1957 seçimleri öncesinde, D.P.’nin kurucularından ve ideologlarından, Dışişleri eski Bakanı ve Başbakan Yardımcısı Prof. Dr. Mehmet Fuat Köprülü, 
Başbakan Menderes’i ağır bir dille suçlayarak, partisinden istifa etti. Prof. Köprülü, oğlu Orhan Köprülü’nün İstanbul il başkanlığını yaptığı Hürriyet 
Partisi’ne katılırken, yaptığı açıklamada ise D.P.’nin eski programından ayrıldığını ve kimliğinden savunarak, ”Demokrasi nizamına iman etmiş bütün 
Türk vatandaşlarının aralarındaki her türlü ihtilafları bir yana atarak, bu gaye uğrunda işbirliği etmeleri bir vatan borcudur” diyerek iktidara karşı sert uyarılarda 
bulunmayı ihmal etmedi.[38] Bu açıklamalar D.P.’yi daha da yıpratacaktı.
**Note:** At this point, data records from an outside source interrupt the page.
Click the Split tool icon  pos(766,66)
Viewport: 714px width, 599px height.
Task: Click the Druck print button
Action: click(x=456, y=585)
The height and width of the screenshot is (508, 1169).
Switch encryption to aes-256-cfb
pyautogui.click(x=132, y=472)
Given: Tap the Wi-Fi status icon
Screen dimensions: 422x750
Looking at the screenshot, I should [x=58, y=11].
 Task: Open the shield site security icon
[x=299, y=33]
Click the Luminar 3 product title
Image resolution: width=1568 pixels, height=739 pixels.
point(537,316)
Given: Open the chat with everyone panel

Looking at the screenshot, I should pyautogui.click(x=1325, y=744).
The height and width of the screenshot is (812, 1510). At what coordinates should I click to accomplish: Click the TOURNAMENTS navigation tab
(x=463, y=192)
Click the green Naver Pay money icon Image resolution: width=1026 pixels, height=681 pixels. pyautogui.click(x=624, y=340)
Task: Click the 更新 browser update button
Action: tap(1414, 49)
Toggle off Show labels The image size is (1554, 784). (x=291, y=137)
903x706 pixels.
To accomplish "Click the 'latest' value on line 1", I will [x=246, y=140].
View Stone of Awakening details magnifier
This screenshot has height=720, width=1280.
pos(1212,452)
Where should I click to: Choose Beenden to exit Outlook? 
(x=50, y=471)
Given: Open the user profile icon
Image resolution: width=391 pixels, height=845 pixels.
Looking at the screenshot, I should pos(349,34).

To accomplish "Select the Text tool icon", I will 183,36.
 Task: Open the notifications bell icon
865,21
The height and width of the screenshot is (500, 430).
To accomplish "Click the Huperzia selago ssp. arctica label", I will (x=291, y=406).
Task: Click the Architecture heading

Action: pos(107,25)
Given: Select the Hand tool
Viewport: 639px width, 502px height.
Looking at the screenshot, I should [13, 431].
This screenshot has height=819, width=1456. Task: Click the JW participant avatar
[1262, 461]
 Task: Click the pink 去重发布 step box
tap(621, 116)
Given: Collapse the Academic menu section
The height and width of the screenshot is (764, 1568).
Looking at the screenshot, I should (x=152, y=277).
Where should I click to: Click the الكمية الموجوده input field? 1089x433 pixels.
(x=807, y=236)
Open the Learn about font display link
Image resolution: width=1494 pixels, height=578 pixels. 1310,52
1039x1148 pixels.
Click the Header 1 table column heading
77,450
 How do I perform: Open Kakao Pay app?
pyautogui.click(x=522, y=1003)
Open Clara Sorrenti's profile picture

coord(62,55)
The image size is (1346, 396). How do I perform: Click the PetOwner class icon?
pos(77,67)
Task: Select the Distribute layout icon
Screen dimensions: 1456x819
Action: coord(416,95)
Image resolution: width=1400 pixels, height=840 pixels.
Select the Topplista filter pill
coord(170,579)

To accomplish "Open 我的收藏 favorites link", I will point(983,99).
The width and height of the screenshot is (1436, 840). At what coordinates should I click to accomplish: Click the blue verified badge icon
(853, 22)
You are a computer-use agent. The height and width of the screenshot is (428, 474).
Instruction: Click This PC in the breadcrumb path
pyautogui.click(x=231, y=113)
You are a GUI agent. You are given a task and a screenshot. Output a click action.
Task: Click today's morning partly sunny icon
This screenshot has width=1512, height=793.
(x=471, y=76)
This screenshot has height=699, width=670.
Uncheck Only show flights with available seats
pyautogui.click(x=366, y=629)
Çok yoğun ekonomik, siyasi ve toplumsal sorunların yaşandığı Türkiye’de, genel seçimler 24 Ekim 1957 tarihinde yapıldı. Bu seçimlerde D.P. üçüncü 
defa iktidar olmayı başardı, ancak 1954 seçimlerine göre oylarında yaklaşık 10 puanlık bir düşme oldu. Bu seçimlerde D.P. 47.70 oy oranıyla 424; C.H.P. 
% 40.82 oy oranıyla 178 milletvekilliği kazandılar. Hürriyet Partisi ve C.M.P. de 4’er milletvekilliği aldılar .[39] Bu seçim sonuçları da seçim sistemindeki 
adaletsizliği bir defa daha kanıtlamaktaydı. Ancak C.H.P. döneminde yapılan bu seçim yasası, iktidarın işine geldiği için, D.P. seçim yasasını değiştirmeye 
bir türlü yanaşmamıştı.

Demokrat Parti iktidarının (1957-60) dönemi daha ilk günlerden önemli sorunlarla başlamıştır. Seçimlerdeki oy kaybı D.P.’de büyük bir şaşkınlık yaratmıştır. 
Başbakan Adnan Menderes, Bakanlar Kurulu listesini ancak bir ay sonra radyodan ilan edebilmiştir. TBMM’de ise ilk günden gergin oturumlar yaşanmaya 
başlamıştır. Zira artık muhalefet partilerinin toplam oy oranı % 52’lere, milletvekili sayısı da 182’ye yükselmişti.[40] Bu nedenle D.P. iktidarı daha ilk 
günden itibaren muhalefetin TBMM’ndeki etkinliği azaltmanın yollarını aramaya başlamıştır. Bu amaçla 14 Kasım 1957 tarihinde toplanan D.P. Meclis 
Grubu’nda bürokrasi ve basın üzerinde daha sıkı bir denetim kurulması, Millî Korunma Yasası’nın yeniden ele alınması, Üniversite Yasası’nda değişiklikler 
yapılması ve TBMM İç Tüzüğü’nün değiştirilmesi gibi konular ele alınmıştır.[41] 28 Kasım’da ise Meclis İç Tüzüğü’nün 27 maddesi tümüyle değiştirilmiştir. 
Yapılan bu düzenlemeye göre; küçük partilerin Cumhuriyetçi Millet Partisi ve Hürriyet Partisi’nin meclis grupları ortadan kaldırılmış, milletvekillerinin 
TBMM’ndeki konuşma ve davranışlarına kısıtlamalar getirilmiştir. Buna göre; Bakanlar gerekli gördükleri konularda açıklama yapmamak hakkına sahip 
olacaklar, milletvekili dokunulmazlığı çok daha kolay kaldırılabilecek, milletvekilleri daha kolay cezalandırılabilecekti. Bu cezalar arasında milletvekillerine de meclisten çıkarılma ve maaştan kesme gibi cezalar da verilebilecekti. Ayrıca yargı tarafından yayınlanmaları yasak edilen konular, meclis tutanaklarındayer alsalar bile, basında yayın lanamayacaktı. [42]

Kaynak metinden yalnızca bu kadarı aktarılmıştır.